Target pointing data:
********
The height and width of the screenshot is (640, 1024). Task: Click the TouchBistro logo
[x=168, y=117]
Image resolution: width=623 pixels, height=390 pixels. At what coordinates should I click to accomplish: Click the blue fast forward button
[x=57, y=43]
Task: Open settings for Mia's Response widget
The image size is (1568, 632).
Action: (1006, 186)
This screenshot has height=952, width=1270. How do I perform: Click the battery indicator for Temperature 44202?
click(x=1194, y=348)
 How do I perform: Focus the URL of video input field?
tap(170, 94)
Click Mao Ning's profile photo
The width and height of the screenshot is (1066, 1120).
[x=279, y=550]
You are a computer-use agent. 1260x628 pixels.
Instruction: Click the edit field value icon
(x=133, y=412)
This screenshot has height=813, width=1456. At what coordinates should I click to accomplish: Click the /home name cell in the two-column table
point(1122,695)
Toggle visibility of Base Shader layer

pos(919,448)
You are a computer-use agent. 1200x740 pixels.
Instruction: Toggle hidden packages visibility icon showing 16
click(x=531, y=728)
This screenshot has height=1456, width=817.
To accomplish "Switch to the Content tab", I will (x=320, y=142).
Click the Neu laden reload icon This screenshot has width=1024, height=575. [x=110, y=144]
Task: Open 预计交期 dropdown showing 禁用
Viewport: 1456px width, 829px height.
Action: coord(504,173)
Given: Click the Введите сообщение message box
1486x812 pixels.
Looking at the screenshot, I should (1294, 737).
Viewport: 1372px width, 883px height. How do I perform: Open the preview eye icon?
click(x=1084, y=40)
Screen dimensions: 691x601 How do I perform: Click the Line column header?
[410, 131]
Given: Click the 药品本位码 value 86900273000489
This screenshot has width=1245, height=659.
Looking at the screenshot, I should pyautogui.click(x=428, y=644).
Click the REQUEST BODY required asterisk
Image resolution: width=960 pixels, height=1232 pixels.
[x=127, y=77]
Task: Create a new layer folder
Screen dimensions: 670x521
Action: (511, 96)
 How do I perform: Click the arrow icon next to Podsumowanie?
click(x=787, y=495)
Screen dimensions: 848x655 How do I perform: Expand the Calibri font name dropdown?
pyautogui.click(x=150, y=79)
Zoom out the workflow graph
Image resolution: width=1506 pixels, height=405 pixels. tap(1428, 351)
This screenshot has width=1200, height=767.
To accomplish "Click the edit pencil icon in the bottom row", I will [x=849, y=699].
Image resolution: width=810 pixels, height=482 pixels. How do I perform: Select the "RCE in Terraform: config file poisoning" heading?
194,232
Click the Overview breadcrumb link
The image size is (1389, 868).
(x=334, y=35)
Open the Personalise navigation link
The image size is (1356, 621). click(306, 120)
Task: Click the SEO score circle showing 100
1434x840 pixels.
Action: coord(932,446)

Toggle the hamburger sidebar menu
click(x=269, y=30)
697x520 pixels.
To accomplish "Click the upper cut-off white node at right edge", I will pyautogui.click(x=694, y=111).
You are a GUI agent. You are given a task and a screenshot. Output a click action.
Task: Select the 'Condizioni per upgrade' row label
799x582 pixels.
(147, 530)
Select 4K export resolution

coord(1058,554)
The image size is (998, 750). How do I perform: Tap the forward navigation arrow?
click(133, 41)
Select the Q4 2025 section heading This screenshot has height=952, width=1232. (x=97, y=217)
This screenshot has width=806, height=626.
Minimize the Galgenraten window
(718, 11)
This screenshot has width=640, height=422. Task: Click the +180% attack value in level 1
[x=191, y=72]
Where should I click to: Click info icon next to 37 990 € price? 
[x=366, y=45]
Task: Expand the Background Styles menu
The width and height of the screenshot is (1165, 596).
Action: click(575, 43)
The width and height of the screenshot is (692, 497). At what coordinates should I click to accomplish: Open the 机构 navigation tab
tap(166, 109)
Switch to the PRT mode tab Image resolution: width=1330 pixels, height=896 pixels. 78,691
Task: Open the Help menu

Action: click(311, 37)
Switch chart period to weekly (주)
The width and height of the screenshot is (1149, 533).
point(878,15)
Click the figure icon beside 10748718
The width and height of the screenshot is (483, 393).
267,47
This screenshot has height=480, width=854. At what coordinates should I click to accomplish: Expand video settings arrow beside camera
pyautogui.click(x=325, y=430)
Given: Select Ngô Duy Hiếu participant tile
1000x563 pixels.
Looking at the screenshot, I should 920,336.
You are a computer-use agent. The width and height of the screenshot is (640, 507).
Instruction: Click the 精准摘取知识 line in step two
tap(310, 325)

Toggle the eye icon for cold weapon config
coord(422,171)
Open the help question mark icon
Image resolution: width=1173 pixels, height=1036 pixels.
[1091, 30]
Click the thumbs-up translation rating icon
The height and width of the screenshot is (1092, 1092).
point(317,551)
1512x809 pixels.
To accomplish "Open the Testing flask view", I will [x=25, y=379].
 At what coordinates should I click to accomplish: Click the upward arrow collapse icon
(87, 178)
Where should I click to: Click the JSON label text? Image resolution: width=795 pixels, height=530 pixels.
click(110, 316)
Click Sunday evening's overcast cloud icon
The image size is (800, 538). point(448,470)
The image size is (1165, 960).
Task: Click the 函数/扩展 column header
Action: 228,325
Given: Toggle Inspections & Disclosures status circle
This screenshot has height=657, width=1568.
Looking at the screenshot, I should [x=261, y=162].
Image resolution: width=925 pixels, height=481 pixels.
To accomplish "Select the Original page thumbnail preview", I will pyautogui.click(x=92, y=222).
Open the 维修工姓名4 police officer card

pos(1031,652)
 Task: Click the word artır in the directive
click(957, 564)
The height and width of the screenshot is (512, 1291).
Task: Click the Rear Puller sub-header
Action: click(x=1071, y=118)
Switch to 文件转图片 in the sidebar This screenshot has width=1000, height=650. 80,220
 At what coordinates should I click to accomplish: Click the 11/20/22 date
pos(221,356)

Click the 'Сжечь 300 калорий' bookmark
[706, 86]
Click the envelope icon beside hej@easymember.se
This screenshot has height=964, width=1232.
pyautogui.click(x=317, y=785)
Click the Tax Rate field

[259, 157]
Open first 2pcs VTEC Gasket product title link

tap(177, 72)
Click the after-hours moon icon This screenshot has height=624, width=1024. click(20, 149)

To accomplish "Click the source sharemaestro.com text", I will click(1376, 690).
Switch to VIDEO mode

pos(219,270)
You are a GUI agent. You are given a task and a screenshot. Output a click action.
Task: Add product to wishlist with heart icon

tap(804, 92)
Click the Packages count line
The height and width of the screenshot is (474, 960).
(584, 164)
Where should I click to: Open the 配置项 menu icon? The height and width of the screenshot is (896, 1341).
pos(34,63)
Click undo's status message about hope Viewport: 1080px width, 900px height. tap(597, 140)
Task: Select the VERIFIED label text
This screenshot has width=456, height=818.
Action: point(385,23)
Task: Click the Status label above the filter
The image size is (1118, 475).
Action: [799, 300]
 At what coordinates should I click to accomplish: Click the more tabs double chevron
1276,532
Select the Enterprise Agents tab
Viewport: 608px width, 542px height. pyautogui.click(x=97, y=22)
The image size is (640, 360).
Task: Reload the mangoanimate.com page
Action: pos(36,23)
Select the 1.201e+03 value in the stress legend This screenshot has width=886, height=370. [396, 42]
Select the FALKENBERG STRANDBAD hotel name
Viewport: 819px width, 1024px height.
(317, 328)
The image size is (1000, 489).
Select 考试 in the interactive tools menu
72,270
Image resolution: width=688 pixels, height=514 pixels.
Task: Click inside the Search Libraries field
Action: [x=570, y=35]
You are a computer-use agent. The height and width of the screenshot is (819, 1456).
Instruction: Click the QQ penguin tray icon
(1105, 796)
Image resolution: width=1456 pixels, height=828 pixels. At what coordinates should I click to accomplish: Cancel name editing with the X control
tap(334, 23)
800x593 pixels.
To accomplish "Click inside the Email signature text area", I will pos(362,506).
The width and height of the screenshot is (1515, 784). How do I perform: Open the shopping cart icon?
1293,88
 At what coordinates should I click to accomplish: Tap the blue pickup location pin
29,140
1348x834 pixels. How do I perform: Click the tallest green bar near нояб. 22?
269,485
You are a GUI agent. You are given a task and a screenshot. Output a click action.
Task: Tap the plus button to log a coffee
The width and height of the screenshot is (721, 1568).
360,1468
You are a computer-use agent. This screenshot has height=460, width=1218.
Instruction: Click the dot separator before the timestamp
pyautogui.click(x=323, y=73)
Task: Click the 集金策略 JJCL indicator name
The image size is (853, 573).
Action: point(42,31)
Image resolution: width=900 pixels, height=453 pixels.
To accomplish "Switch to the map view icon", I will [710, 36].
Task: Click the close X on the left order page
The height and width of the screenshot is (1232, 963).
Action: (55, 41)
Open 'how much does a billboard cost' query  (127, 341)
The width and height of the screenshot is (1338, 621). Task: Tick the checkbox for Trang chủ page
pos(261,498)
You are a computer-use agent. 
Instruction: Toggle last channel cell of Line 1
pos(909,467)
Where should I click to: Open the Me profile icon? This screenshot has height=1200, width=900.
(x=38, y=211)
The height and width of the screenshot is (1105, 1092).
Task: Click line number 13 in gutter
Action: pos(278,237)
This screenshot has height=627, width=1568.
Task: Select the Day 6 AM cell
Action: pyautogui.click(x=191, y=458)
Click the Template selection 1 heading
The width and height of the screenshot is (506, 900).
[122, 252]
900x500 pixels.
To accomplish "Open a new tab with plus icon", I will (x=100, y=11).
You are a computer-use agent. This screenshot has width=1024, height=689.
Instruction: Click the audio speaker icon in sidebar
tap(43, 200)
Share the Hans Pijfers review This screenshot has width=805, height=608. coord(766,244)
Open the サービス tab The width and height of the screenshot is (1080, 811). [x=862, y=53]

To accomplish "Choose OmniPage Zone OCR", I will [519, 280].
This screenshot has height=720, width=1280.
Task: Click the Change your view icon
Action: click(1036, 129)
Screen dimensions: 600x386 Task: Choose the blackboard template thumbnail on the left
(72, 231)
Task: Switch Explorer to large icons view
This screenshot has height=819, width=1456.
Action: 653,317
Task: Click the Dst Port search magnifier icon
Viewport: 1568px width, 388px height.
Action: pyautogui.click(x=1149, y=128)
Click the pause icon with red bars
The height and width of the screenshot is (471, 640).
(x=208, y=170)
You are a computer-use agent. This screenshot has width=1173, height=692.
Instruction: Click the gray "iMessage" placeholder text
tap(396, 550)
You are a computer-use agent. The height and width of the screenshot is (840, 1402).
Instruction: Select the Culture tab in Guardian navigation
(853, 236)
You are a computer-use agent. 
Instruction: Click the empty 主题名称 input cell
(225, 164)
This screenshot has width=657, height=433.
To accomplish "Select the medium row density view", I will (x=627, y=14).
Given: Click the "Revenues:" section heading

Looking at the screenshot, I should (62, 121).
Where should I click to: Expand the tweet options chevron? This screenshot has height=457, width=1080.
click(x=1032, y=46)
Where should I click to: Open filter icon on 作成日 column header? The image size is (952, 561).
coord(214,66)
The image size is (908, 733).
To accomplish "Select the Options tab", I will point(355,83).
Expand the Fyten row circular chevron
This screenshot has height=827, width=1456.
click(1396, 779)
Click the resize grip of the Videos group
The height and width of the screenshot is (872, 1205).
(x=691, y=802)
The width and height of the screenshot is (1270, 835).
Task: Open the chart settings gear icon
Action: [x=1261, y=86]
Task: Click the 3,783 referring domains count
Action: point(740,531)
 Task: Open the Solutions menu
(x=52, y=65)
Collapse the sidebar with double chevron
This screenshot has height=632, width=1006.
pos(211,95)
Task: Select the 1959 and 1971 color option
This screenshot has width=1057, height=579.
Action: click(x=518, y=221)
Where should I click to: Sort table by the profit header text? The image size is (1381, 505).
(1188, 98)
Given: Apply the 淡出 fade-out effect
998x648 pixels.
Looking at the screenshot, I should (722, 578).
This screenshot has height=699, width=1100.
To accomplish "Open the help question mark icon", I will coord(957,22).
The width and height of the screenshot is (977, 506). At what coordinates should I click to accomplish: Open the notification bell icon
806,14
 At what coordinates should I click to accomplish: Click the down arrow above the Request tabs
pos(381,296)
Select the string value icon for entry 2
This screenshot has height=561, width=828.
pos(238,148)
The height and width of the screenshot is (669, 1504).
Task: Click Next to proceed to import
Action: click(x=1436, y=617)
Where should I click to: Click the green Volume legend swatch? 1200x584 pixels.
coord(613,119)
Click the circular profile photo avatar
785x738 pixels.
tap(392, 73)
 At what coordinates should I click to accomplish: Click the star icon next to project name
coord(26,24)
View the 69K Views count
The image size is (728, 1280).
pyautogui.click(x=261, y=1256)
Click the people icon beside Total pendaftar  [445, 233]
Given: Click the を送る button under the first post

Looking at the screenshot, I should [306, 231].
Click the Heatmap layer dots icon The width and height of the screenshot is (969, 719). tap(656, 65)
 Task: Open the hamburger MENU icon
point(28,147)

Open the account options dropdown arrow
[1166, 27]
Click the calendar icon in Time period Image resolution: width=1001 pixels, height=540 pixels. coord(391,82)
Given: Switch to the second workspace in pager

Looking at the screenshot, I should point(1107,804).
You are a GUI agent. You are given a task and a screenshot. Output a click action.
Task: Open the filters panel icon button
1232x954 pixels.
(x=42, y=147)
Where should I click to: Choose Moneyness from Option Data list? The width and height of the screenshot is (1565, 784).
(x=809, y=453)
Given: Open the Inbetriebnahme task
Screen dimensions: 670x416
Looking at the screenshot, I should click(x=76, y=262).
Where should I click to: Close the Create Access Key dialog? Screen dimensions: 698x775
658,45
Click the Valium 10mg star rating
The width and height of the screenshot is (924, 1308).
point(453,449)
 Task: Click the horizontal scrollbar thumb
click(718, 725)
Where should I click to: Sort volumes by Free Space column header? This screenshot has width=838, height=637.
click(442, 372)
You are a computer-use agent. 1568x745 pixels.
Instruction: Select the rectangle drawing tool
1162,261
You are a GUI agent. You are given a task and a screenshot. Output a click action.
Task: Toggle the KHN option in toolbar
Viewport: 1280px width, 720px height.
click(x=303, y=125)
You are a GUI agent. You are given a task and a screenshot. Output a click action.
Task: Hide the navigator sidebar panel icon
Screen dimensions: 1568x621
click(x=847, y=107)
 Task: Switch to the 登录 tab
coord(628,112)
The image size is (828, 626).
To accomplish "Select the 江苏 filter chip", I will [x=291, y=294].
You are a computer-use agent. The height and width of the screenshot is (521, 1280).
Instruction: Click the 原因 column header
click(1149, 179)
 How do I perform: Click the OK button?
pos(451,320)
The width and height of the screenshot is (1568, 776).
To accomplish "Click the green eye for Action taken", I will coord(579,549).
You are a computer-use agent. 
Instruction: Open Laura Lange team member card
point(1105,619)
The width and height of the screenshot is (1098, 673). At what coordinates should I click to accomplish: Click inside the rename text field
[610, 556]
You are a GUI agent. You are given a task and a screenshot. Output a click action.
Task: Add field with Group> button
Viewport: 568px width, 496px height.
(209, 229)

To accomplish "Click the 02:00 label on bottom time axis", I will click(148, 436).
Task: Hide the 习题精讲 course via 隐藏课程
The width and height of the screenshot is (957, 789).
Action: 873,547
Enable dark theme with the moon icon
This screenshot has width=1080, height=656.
********
Copy out everything from the line containing "Screen dimensions: 691x601" down to the line containing "pyautogui.click(x=150, y=79)", without changing a character.

Screen dimensions: 691x601 How do I perform: Click the Line column header?
[410, 131]
Given: Click the 药品本位码 value 86900273000489
This screenshot has width=1245, height=659.
Looking at the screenshot, I should pyautogui.click(x=428, y=644).
Click the REQUEST BODY required asterisk
Image resolution: width=960 pixels, height=1232 pixels.
[x=127, y=77]
Task: Create a new layer folder
Screen dimensions: 670x521
Action: (511, 96)
 How do I perform: Click the arrow icon next to Podsumowanie?
click(x=787, y=495)
Screen dimensions: 848x655 How do I perform: Expand the Calibri font name dropdown?
pyautogui.click(x=150, y=79)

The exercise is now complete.